■ **DATA IN THIS EXERCISE**
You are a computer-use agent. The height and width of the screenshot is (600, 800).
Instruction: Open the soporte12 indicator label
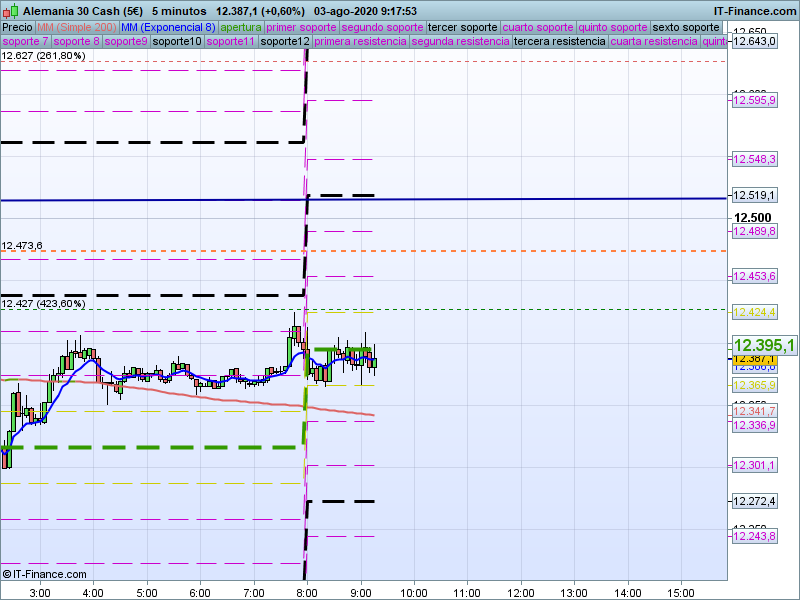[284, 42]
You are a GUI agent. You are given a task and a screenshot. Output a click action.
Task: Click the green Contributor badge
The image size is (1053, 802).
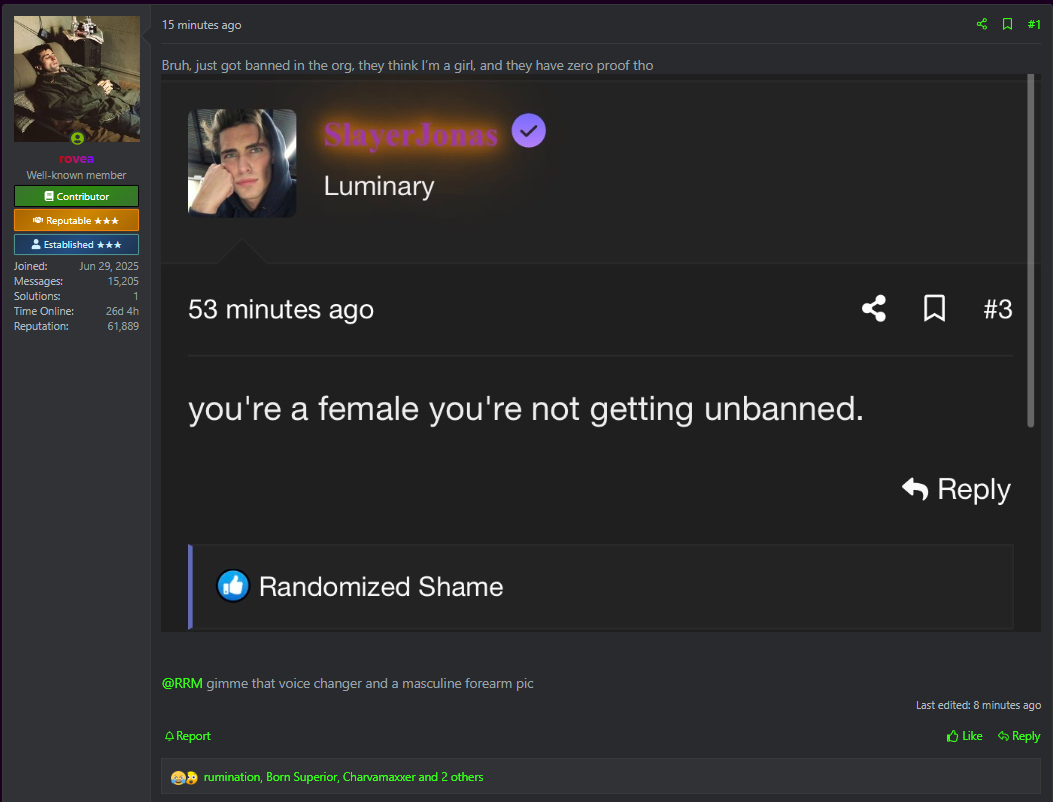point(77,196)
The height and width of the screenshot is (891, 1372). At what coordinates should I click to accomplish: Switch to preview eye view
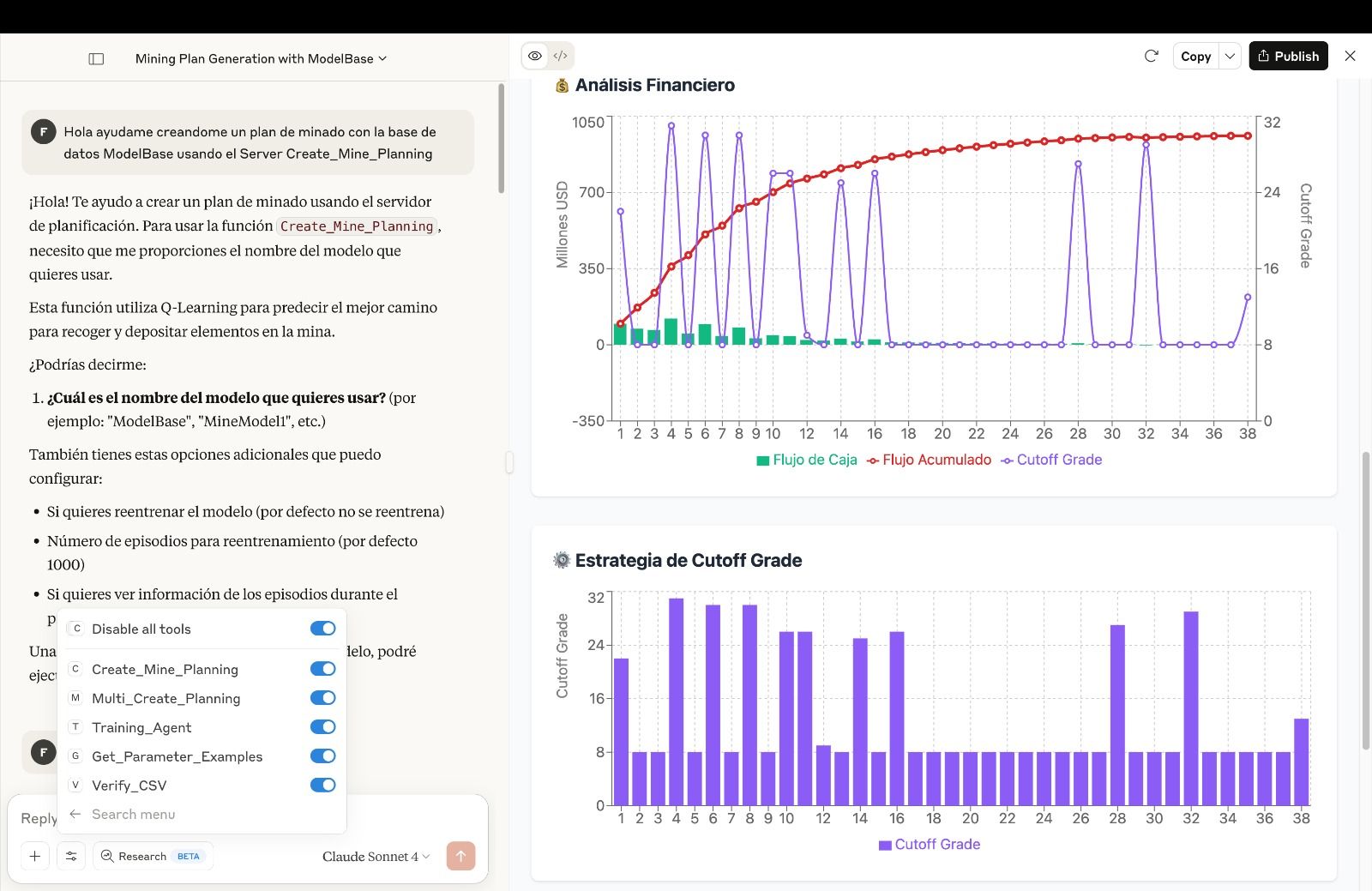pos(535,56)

■ **EXERCISE BRIEF**
Using the records above, report the count of lines holding "agent" and nothing else.

■ **RESPONSE TO THE EXERCISE**
2